[Material shown]
⟨

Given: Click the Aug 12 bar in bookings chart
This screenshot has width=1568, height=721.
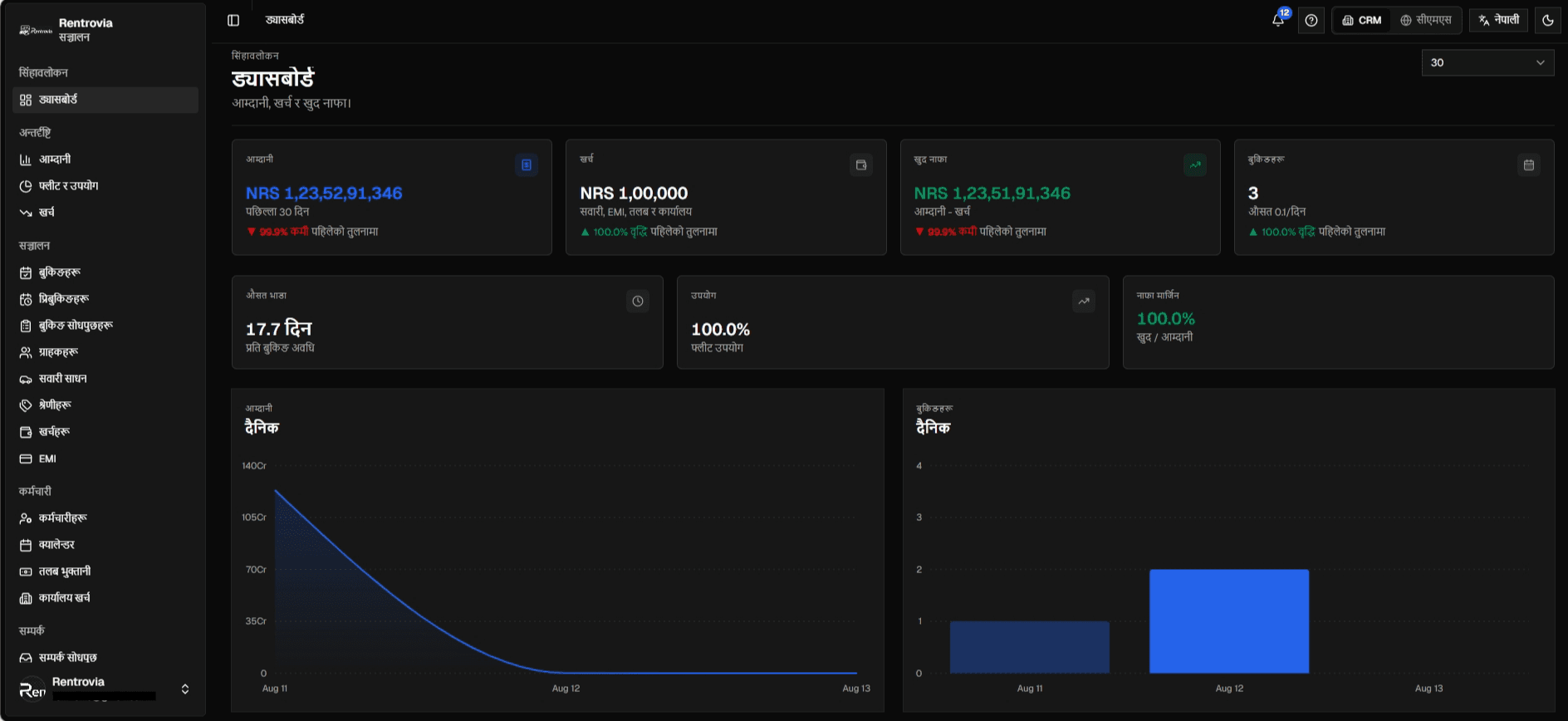Looking at the screenshot, I should point(1229,621).
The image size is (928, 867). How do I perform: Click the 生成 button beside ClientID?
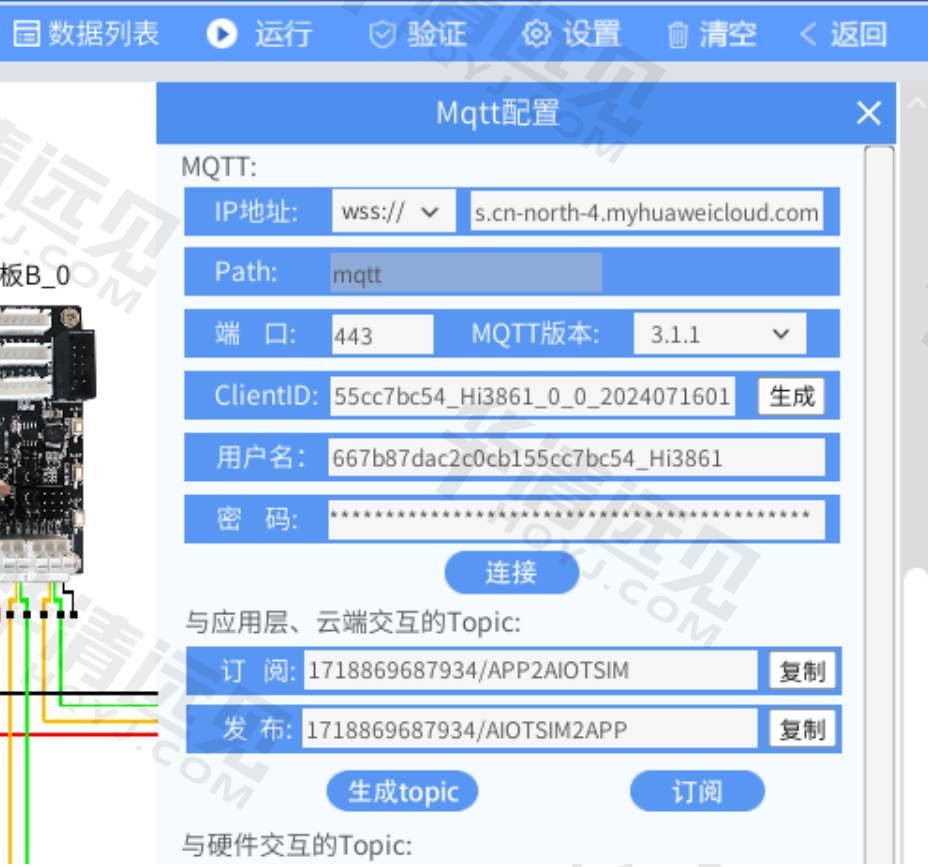click(792, 396)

⟩

Word for word, return the material above, but drop the pictures.

[Result]
Given: Click the Aug 12 bar in bookings chart
This screenshot has width=1568, height=721.
Looking at the screenshot, I should point(1229,621).
The image size is (928, 867). How do I perform: Click the 生成 button beside ClientID?
click(792, 396)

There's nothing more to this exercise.